Один-одиннадцать-двадцать один! — Я вас люблю.
Помню, с какой таинственностью, с каким волнением узнавался — и распространялся этот шифр!
Помню, как я, бессмысленно проведя целый вечер на лестнице со своей соседкой по квартире Леной Хорошайловой (бессмысленно и с ее точки зрения потому, что так и не решился ничего произнести по таинственному коду), — и вот она, фыркнув, уходит наверх, перешептываясь о чем-то с подружкой (с подружкой гораздо интереснее, без подружки совсем неинтересно!) и я, с отчаянием перегнувшись через перила в пролет и видя, что она подходит уже к квартире и сейчас скроется, гулко, на весь пролет, кричу: «Один-одиннадцать-двадцать один!» — и сломя голову убегаю куда-то во второй двор, забиваюсь в какую-то щель... Не помню при этом, чтобы я испытывал к Лене головокружительные чувства — но то, что я выкрикнул, подействовало оглушающе! Я и тогда уже чувствовал, что звуки важнее всего!
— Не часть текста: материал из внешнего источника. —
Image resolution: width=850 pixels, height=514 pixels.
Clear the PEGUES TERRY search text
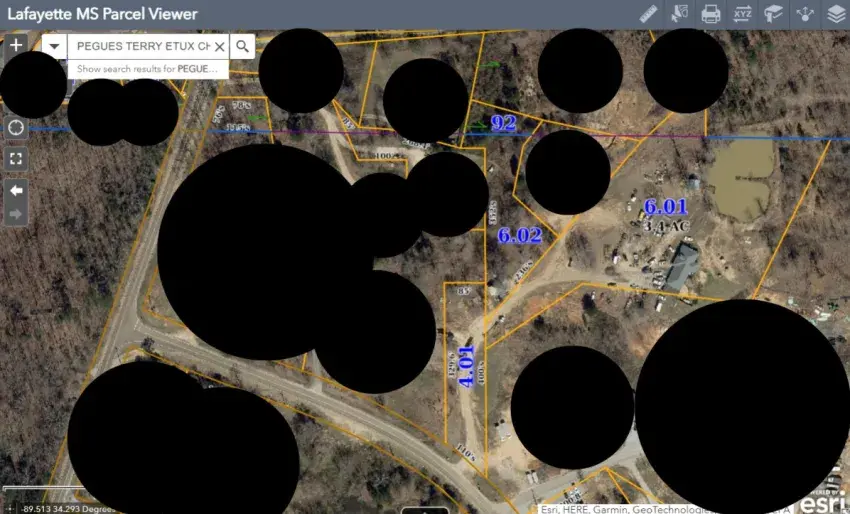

Каждая эпоха, даже самая короткая, имеет свой питательный слой, состоящий из баек, прибауток, популярных песенок и стишков и незыблемых, обязательных ритуалов. Насколько непонятными, враждебными кажутся они следующей эпохе! Но какой четкий, неповторимый и волнующий колорит времени они создают!
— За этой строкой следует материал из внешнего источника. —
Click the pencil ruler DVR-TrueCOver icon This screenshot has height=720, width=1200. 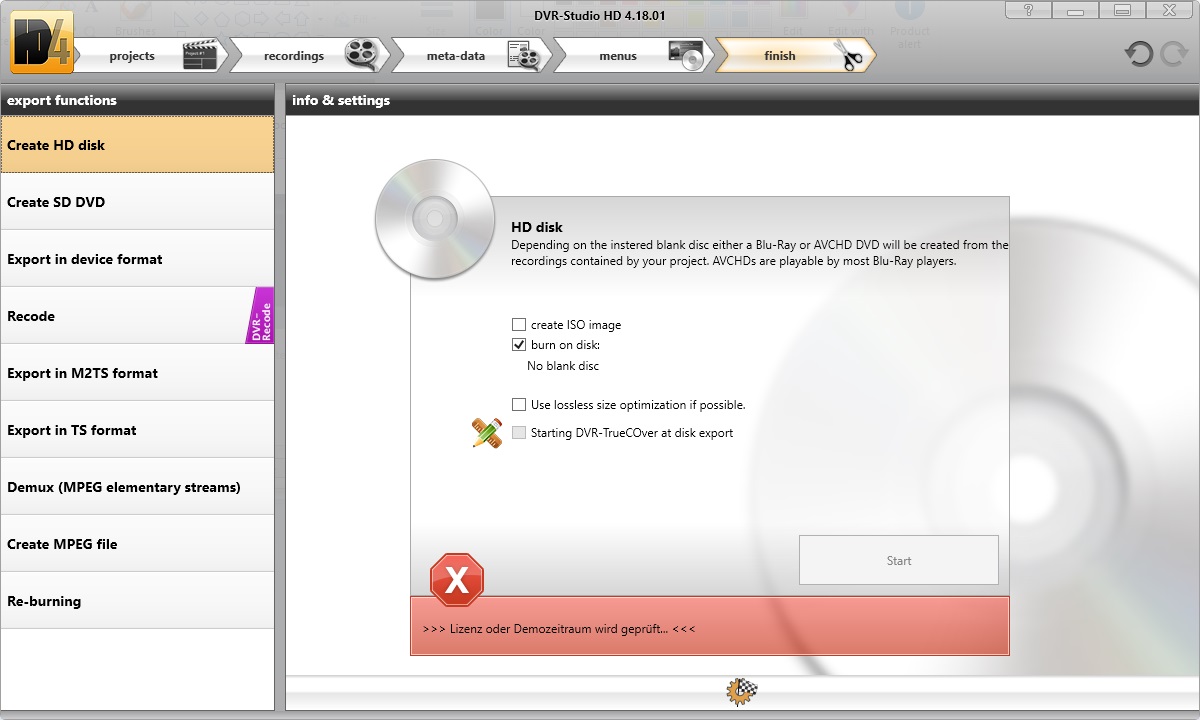pyautogui.click(x=487, y=432)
Во втором дворе, на последнем этаже жил мой дворовый друг Боря Белов — отец у него был крупный, вальяжный, добродушно улыбающийся... работал он, вроде бы, в Большом доме... вспоминаю, как его жена, Борькина мать, слегка таинственно говорит женщинам во дворе: «Моего Мишу снова берут в органы!» — и значительная пауза следует за этим... честно скажу — в моем тогдашнем сознании это производило лишь ощущение значительности и таинственности — не более того.